Highly Desired Experience
  • Domain experience in customer service, recommendations, personalization, or e-commerce applications.
  • Experience building ML systems for operational decision-making (e.g., contact routing, triage, capacity/effort prediction, workflow optimization).
  • Experience mentoring other scientists or engineers and contributing to technical culture (e.g., brown bags, tech talks, documentation, best practices).


If you're excited about building impactful ML and AI solutions that improve how millions of travelers are served every day, we'd love to hear from you.

The total cash range for this position in Seattle is $173,000.00 to $242,500.00. Employees in this role have the potential to increase their pay up to $277,000.00, which is the top of the range, based on ongoing, demonstrated, and sustained performance in the role.

The total cash range for this position in San Jose is $187,000.00 to $261,500.00. Employees in this role have the potential to increase their pay up to $299,000.00, which is the top of the range, based on ongoing, demonstrated, and sustained performance in the role.

Starting pay for this role will vary based on multiple factors, including location, available budget, and an individual's knowledge, skills, and experience.
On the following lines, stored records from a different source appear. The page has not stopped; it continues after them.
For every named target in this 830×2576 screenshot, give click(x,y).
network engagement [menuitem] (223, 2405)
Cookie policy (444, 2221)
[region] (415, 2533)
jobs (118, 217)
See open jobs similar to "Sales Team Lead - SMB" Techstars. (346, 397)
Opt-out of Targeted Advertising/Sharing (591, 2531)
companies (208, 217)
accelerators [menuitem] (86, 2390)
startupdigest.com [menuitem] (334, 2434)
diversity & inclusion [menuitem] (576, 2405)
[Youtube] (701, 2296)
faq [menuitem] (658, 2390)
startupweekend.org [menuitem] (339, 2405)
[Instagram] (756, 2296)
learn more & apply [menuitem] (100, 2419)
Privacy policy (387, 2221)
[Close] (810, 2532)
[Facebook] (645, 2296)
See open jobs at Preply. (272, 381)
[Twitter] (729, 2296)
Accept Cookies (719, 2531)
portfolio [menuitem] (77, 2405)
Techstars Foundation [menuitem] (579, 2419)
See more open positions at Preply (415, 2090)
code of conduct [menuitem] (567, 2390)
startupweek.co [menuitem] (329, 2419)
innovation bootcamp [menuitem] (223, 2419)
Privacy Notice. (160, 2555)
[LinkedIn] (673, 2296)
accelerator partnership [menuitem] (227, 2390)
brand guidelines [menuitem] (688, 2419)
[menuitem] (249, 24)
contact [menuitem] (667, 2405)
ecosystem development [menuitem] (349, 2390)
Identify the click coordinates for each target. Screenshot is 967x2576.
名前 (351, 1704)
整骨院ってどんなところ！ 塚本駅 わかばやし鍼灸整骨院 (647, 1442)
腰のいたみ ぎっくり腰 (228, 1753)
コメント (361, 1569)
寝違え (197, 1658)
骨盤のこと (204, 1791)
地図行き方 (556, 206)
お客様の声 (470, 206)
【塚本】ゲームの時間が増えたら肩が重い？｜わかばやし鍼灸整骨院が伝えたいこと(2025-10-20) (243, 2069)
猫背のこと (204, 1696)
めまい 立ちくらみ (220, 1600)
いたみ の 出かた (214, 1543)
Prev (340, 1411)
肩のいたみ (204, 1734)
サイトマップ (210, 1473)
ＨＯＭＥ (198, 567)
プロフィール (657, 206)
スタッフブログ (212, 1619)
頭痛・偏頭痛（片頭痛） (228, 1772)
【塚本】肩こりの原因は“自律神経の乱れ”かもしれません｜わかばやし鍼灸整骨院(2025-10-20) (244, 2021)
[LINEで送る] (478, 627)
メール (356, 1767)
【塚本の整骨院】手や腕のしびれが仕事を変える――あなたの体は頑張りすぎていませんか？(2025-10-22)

Pay ranges may be modified in the future.

Expedia Group is proud to offer a wide range of benefits to support employees and their families, including medical/dental/vision, paid time off, and an Employee Assistance Program. To fuel each employee's passion for travel, we offer a wellness & travel reimbursement, travel discounts, and an International Airlines Travel Agent (IATAN) membership. View our full list of benefits.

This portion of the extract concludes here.